Densho Digital Archive
Densho Visual History Collection
Title: Sarah Sato Interview
Narrator: Sarah Sato
Interviewer: Dee Goto
Location: Seattle, Washington
Date: April 9, 1998
Densho ID: denshovh-ssarah-01-0012

<Begin Segment 12>

DG: So, let's go back to Pearl Harbor day. What happened?

SS: I was going on a picnic that day. My dad was going to play mahjong with his friends and they usually played outside, so over the clothes wire they hung a sheet, to shade themselves. And, all of a sudden the bombing started. And we couldn't believe, and we lived in Pawaa, and there was a building in Makale that got bombed and which is only about three blocks away or little more, I guess. That got bombed, and then my dad, we turned on the radio and they said, this is war, Japan attacked. And immediately, we had blackout and that night, we could still hear the bombing...
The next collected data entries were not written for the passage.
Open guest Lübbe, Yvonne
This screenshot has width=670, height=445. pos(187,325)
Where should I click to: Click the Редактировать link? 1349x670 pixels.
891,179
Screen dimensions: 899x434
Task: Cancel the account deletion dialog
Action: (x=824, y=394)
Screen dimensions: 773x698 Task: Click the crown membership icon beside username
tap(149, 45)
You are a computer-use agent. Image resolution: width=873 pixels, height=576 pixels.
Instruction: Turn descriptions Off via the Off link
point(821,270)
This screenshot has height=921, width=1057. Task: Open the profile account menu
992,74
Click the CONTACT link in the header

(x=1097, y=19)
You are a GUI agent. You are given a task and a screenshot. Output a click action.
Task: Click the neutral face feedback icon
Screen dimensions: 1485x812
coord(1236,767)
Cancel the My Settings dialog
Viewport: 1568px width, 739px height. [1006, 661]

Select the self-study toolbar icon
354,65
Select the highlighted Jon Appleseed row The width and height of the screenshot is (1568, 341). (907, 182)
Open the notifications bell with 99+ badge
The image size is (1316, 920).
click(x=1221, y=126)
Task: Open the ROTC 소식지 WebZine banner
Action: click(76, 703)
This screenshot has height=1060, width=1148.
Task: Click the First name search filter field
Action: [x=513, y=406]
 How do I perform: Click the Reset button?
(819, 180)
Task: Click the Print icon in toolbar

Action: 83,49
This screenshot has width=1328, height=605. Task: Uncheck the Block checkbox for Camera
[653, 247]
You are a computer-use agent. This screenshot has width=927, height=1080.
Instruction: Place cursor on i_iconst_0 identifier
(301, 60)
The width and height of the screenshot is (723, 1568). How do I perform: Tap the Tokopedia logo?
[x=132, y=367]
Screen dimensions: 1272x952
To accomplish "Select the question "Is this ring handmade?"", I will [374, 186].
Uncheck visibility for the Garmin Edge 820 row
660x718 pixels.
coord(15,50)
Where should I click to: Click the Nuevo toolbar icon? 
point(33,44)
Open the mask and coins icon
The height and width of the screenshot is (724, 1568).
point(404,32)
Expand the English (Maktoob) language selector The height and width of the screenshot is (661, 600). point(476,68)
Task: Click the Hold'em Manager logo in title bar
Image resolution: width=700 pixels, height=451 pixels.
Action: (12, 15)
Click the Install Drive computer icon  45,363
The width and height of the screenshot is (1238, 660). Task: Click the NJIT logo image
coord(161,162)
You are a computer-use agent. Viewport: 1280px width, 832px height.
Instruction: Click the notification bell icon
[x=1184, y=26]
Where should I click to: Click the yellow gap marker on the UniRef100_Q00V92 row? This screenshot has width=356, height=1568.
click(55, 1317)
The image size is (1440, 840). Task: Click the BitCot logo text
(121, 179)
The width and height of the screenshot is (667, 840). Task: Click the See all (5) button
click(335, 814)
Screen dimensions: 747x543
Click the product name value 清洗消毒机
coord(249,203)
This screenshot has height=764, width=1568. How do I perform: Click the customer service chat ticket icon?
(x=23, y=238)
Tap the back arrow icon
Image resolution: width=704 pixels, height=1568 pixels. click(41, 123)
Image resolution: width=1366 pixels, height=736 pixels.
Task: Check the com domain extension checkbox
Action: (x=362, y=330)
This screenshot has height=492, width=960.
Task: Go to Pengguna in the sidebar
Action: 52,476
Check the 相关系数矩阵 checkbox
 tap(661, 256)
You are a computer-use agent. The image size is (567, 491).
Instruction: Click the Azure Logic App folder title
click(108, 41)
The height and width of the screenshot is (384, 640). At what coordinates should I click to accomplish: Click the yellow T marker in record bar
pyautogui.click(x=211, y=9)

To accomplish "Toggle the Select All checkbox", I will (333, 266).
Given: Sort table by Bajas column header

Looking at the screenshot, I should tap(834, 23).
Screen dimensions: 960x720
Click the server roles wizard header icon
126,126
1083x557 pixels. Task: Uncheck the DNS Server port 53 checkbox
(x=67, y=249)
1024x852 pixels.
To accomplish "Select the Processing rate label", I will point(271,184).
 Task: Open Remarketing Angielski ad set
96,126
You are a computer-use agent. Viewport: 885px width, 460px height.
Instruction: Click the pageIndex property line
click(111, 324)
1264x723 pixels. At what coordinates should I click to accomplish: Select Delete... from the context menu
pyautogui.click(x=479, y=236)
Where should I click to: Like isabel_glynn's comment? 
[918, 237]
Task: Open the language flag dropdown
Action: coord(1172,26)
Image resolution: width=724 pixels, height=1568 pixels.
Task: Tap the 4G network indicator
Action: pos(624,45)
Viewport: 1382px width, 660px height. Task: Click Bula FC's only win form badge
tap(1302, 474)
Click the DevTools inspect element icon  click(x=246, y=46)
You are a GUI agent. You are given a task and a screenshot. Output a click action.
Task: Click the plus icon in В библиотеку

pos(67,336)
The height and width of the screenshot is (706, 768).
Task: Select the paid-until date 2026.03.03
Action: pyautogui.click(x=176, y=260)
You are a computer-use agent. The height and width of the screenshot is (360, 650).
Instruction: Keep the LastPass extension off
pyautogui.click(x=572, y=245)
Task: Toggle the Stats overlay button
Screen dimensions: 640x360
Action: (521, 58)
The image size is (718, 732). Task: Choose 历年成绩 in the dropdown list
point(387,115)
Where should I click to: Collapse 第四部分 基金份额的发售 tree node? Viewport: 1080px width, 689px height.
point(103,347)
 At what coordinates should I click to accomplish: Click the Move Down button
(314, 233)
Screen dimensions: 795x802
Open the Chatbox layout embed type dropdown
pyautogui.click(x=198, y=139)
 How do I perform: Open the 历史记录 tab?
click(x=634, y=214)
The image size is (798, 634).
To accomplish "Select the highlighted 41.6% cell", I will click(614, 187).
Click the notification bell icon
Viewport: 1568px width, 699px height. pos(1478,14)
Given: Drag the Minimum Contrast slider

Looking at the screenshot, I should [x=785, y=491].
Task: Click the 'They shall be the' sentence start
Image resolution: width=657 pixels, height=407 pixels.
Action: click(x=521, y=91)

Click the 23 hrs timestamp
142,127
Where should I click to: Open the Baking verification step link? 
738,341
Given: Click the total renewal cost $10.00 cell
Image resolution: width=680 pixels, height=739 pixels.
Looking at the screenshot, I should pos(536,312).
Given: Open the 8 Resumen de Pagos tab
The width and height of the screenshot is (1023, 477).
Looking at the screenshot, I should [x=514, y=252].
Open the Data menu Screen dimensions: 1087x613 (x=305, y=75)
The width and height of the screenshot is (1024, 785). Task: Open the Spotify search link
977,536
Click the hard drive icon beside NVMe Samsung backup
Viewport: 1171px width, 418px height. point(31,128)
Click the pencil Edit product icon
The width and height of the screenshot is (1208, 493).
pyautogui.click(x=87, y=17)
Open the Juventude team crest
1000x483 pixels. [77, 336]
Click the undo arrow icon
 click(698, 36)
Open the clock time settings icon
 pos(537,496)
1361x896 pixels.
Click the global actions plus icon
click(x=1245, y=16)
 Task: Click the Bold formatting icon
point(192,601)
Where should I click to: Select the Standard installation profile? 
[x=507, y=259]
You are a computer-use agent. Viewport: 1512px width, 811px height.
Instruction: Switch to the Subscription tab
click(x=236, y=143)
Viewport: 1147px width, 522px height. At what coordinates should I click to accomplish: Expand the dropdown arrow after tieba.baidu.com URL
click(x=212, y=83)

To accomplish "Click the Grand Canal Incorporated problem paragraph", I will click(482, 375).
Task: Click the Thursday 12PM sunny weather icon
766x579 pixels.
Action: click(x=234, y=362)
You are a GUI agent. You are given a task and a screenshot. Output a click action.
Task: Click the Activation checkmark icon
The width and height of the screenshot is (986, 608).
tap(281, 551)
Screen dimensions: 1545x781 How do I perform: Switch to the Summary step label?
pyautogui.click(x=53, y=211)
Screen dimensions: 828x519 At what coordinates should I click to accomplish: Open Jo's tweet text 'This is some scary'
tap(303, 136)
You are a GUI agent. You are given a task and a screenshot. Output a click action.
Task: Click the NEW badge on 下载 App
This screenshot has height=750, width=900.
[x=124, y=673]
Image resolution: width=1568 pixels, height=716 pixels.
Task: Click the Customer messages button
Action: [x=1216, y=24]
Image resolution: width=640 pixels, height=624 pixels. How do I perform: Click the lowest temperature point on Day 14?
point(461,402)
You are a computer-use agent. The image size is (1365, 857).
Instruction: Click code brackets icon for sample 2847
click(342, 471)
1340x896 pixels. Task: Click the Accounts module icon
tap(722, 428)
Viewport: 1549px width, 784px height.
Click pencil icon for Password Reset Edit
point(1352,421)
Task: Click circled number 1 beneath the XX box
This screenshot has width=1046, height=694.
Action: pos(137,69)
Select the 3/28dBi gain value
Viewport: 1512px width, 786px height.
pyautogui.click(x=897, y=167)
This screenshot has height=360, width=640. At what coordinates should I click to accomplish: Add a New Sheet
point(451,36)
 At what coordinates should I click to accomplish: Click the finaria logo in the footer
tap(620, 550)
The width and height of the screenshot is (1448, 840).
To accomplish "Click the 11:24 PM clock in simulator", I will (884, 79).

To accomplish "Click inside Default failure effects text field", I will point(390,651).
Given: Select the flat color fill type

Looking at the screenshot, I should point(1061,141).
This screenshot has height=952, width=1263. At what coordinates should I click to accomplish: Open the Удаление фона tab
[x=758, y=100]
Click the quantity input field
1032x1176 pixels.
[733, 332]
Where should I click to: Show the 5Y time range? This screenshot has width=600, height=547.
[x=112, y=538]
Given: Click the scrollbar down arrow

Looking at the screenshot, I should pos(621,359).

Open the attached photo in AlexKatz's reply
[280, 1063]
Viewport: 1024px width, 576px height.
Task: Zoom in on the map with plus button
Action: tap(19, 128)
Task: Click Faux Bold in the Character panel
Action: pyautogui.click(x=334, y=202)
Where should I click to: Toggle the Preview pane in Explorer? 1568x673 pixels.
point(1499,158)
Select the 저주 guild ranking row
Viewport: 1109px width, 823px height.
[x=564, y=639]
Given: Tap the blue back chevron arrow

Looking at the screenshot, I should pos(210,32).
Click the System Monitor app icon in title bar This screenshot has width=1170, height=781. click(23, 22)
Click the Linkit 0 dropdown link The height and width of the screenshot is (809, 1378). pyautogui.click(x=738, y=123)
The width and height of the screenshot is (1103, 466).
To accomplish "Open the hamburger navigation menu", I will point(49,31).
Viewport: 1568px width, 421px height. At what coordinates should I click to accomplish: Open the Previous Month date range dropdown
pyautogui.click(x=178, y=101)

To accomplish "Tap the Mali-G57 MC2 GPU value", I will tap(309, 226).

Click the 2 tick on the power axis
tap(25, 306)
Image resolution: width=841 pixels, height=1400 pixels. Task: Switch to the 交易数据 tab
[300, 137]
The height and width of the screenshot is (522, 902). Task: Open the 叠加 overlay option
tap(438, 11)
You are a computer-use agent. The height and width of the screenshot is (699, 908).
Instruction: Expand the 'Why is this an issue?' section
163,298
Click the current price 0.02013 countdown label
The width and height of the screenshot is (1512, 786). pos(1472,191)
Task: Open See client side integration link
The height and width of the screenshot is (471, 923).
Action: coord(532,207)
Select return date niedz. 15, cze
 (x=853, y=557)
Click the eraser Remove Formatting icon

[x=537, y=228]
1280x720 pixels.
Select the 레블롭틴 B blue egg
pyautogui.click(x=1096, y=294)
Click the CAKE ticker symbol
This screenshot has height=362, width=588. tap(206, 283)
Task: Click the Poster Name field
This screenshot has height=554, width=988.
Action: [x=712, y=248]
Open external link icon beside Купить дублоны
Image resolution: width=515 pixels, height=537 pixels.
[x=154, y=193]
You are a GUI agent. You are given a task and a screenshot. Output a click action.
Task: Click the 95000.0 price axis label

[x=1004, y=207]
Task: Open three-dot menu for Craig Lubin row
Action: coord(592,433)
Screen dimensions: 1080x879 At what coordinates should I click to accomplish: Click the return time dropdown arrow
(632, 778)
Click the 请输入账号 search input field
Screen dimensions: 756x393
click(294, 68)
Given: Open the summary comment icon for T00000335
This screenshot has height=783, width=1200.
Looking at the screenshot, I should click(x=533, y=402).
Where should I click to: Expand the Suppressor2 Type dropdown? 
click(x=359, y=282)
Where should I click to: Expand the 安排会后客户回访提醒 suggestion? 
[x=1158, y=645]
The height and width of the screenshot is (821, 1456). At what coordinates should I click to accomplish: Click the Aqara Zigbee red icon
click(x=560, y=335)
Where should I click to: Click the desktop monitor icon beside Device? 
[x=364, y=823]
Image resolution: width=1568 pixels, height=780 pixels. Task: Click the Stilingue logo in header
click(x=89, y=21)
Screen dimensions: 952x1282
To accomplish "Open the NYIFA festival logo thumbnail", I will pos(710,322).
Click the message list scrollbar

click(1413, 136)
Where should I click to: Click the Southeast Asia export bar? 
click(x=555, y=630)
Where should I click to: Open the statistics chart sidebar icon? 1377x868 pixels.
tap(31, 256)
DG: So what was the blackout? How did you...?

SS: We had to get black cloths and everything to black out, because otherwise you couldn't turn on your lights.

DG: How did you know to do this?

SS: I think the newspapers must have told us how to do it.

DG: So fast? Just that same day?

SS: We didn't do it the same day but gradually we did, because without the blackout, we couldn't turn on the lights. And school was out for several months until we had dugouts... shelters, bomb shelters. And then, we were issued gas masks that we had to carry to school and if we forgot, we had to either go home and get it or get demerit.

DG: Oh, really? So how old were you then?

SS: When war started I was sixteen, when we had to evacuate. Fortunately I wasn't eighteen.